Oh Woe! What Shall We Do With Medicare/Medicaid?

Everybody agrees Medicare/Medicaid reform is essential to avoiding economic meltdown.  But how?

Human nature being what it is, the citizenry is showing great political will to place our financial house in order, and to do it by controlling particular, government spending.

As long as they personally aren't adversely affected.

Not possible.

Controlling federal spending is a tough thing to do when incentives to spend for one's constituency are combined with the power to print money.

For what it's worth, I found the table below that compares two different plans to bring down Medicare/Medicaid costs.  The descriptive information is pretty good, but the arguments for and against are incomplete and slanted.

If the graphic is not readable in this post, click here to go to the original.

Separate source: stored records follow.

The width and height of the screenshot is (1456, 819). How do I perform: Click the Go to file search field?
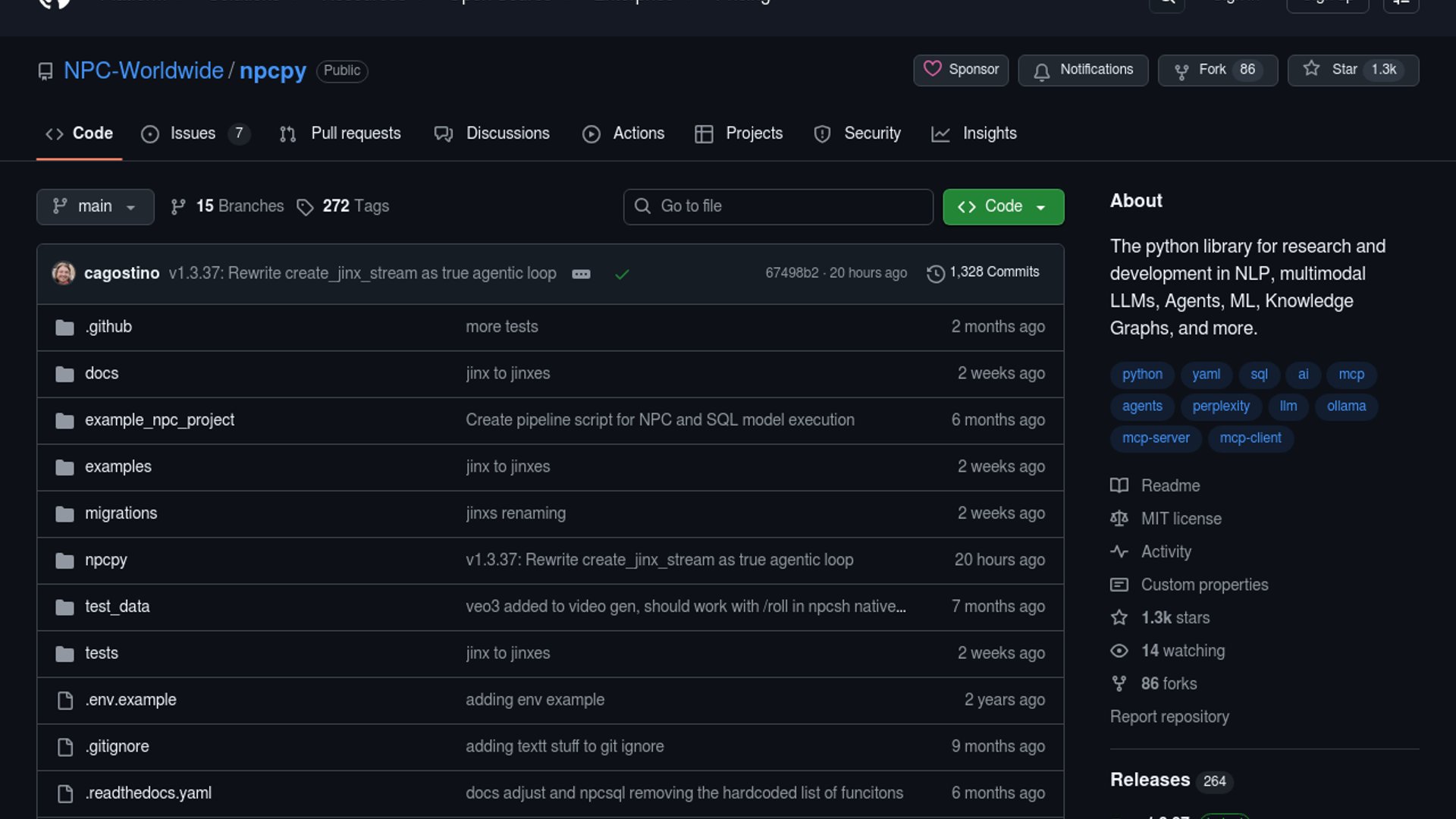coord(777,206)
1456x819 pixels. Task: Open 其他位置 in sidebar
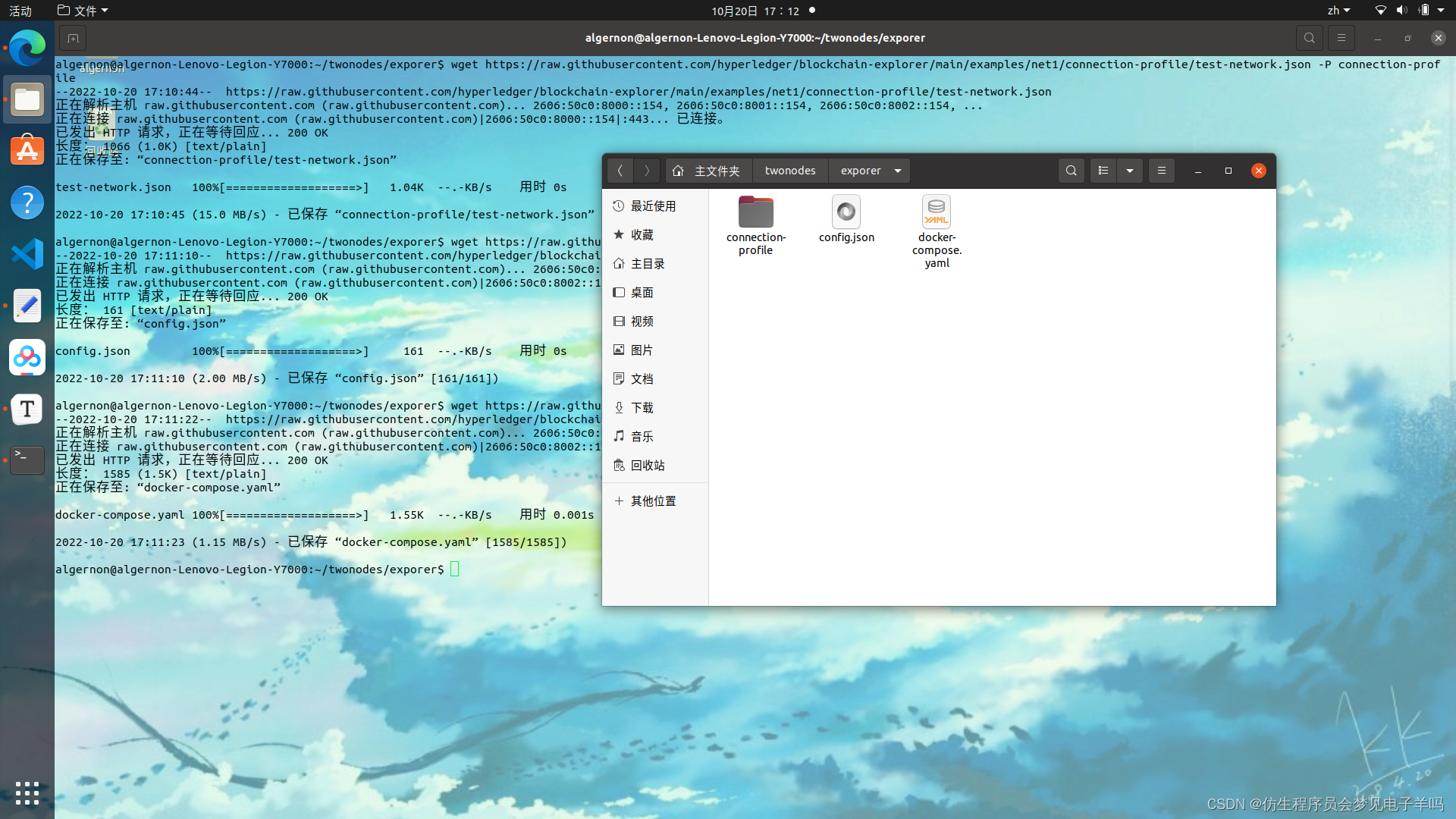click(x=652, y=501)
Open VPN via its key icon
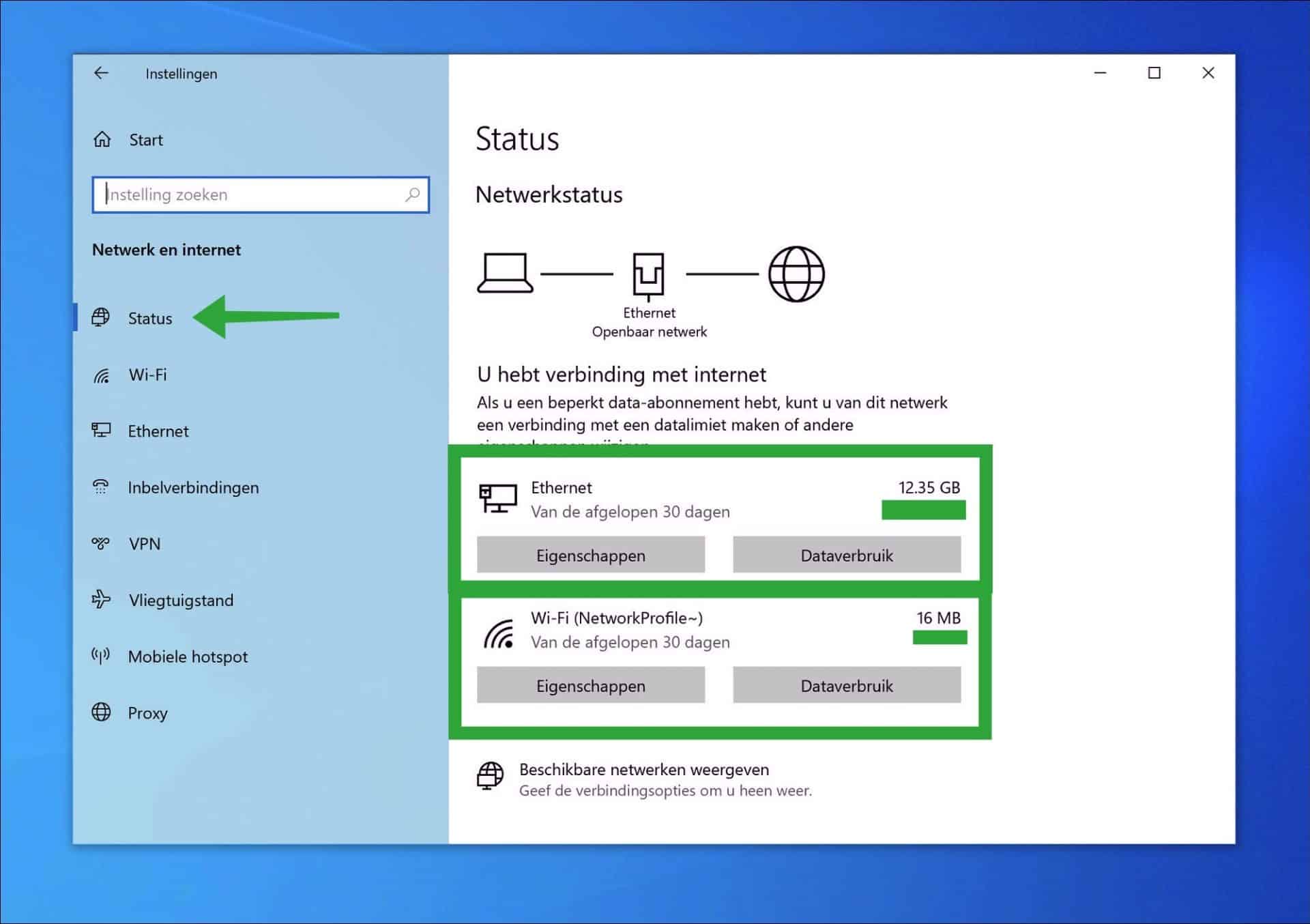The width and height of the screenshot is (1310, 924). pos(101,544)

From the New England Journal of Medicine, Apr 20, 2011

My complaints about the arguments for-and-against are the following:  (1) incentives to reduce cost lose effectiveness over time, (2) government is the main driver of health care costs not industry or providers, (3) competition (which we have not had in health care for decades) is an effective measure when implemented properly, (4) increased cost sometimes is a good thing--forcing people to prioritize health care appropriately to their situation, and (5) some people are disciplined enough to use health savings accounts others are not (usually because they expect somebody else to pick up the tab).  I could go on...

My advice to the government is to quit playing ideological games and try all these methods.

But let reforms prove themselves first.